▼

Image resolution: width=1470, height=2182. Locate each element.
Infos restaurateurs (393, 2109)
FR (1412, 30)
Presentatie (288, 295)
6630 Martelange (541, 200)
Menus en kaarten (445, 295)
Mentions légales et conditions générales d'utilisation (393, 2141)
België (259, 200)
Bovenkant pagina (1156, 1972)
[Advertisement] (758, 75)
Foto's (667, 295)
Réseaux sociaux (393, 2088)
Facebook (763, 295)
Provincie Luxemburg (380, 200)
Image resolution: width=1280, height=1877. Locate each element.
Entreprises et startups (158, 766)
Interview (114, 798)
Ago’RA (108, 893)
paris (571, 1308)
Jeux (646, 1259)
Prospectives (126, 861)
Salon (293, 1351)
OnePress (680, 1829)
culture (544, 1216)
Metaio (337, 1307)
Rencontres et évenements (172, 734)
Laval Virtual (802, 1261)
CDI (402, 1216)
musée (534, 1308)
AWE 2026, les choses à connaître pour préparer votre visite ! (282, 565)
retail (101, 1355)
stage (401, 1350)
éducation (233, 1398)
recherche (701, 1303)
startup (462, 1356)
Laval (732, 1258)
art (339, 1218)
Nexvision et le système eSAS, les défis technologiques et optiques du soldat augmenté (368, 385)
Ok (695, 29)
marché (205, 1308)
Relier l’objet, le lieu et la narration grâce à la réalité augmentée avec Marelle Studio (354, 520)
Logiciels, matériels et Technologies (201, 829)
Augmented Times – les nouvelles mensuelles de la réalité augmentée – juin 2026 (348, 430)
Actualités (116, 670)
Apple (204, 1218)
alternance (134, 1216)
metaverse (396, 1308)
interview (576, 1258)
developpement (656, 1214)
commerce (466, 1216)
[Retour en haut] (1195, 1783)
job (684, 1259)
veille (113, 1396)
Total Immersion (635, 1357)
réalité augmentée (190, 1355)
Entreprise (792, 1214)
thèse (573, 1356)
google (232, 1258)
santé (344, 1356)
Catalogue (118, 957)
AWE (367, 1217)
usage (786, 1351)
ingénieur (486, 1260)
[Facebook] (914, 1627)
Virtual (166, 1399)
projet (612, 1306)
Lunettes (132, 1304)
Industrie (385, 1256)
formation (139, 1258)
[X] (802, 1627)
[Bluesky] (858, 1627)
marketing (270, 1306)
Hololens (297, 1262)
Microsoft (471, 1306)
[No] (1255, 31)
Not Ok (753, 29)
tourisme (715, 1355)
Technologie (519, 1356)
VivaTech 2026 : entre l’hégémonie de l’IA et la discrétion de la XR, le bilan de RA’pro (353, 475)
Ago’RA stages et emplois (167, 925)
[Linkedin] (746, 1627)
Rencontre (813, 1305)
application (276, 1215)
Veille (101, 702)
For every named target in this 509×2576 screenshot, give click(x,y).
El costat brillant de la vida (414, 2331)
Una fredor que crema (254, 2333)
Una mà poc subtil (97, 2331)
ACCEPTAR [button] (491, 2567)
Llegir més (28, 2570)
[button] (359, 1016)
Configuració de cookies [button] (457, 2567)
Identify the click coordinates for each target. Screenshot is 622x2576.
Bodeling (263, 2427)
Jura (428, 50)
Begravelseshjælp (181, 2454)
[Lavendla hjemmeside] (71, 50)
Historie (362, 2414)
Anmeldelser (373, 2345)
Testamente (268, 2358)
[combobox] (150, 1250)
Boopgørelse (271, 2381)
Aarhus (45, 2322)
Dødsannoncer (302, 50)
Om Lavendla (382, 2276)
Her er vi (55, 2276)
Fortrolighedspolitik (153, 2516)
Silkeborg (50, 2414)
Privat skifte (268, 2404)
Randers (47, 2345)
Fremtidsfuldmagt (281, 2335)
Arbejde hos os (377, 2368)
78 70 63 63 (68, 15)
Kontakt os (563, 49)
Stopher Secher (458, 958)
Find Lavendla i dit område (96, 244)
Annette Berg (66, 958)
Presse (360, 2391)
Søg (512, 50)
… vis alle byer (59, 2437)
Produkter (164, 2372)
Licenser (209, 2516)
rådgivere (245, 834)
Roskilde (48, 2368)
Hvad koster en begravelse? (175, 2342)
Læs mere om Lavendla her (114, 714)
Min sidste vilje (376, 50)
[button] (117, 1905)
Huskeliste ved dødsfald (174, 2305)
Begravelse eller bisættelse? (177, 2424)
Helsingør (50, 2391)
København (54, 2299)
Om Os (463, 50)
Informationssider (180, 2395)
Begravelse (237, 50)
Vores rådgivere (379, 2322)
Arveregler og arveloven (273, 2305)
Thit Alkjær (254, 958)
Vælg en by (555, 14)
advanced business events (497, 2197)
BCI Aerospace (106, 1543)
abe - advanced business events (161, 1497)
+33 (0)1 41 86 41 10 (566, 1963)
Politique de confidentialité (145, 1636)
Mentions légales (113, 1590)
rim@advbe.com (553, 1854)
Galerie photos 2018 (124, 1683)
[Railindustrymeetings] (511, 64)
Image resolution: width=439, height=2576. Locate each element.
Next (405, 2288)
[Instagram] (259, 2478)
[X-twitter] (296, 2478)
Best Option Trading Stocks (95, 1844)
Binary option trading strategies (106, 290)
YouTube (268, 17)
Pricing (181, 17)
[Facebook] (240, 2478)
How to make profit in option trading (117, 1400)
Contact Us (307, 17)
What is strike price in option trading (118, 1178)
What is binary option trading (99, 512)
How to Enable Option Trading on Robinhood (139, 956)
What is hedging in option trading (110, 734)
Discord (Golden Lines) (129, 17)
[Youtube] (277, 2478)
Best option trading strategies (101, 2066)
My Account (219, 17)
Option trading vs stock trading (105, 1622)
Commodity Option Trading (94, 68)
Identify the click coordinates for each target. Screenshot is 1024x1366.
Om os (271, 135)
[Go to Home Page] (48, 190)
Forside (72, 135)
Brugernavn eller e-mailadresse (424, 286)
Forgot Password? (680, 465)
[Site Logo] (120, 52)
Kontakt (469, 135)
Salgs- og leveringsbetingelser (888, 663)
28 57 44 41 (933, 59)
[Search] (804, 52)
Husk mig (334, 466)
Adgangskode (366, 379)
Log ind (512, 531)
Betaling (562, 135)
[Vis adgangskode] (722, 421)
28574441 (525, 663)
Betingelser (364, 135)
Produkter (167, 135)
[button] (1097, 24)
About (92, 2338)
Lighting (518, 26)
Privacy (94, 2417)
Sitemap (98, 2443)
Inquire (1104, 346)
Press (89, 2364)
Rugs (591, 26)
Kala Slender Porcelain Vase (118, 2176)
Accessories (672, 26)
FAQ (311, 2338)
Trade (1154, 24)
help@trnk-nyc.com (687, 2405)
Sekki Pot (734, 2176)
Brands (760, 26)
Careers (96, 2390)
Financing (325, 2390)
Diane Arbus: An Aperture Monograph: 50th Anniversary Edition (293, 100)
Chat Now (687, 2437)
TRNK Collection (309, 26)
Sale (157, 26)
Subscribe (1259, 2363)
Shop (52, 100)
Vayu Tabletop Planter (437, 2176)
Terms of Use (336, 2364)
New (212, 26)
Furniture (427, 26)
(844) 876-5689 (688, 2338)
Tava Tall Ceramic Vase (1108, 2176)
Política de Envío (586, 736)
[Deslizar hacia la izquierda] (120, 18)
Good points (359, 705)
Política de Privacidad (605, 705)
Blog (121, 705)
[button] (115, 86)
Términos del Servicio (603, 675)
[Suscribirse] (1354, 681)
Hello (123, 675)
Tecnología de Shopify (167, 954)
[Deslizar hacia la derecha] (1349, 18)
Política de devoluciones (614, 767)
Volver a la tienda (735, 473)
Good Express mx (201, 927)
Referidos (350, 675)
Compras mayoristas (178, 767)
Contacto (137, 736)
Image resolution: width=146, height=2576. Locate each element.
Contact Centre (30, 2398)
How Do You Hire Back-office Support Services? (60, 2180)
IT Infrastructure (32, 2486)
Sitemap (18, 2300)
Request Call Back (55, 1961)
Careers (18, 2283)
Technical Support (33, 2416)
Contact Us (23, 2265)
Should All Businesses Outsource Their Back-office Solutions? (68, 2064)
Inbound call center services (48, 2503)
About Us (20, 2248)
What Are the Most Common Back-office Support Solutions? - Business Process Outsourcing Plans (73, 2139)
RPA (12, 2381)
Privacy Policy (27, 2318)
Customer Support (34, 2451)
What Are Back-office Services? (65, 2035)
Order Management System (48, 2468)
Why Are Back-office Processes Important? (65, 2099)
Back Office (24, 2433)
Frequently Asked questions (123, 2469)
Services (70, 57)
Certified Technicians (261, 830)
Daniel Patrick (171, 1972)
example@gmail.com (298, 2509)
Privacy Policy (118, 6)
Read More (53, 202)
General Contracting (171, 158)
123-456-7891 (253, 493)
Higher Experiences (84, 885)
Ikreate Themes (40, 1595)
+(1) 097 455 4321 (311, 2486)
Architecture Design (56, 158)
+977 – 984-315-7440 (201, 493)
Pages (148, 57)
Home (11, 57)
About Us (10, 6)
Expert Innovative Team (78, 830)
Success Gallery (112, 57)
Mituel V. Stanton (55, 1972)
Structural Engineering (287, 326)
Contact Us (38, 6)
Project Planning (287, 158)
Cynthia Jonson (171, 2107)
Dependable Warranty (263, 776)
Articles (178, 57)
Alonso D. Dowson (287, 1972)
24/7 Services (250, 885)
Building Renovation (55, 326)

▲

## EXERCISE INSTRUCTIONS
Return, unchanged, the run of lines above that opens with the line containing "[button] (115, 86)" and closes with the line containing "Contacto (137, 736)". Include both.

## WRITTEN SOLUTION
[button] (115, 86)
Términos del Servicio (603, 675)
[Suscribirse] (1354, 681)
Hello (123, 675)
Tecnología de Shopify (167, 954)
[Deslizar hacia la derecha] (1349, 18)
Política de devoluciones (614, 767)
Volver a la tienda (735, 473)
Good Express mx (201, 927)
Referidos (350, 675)
Compras mayoristas (178, 767)
Contacto (137, 736)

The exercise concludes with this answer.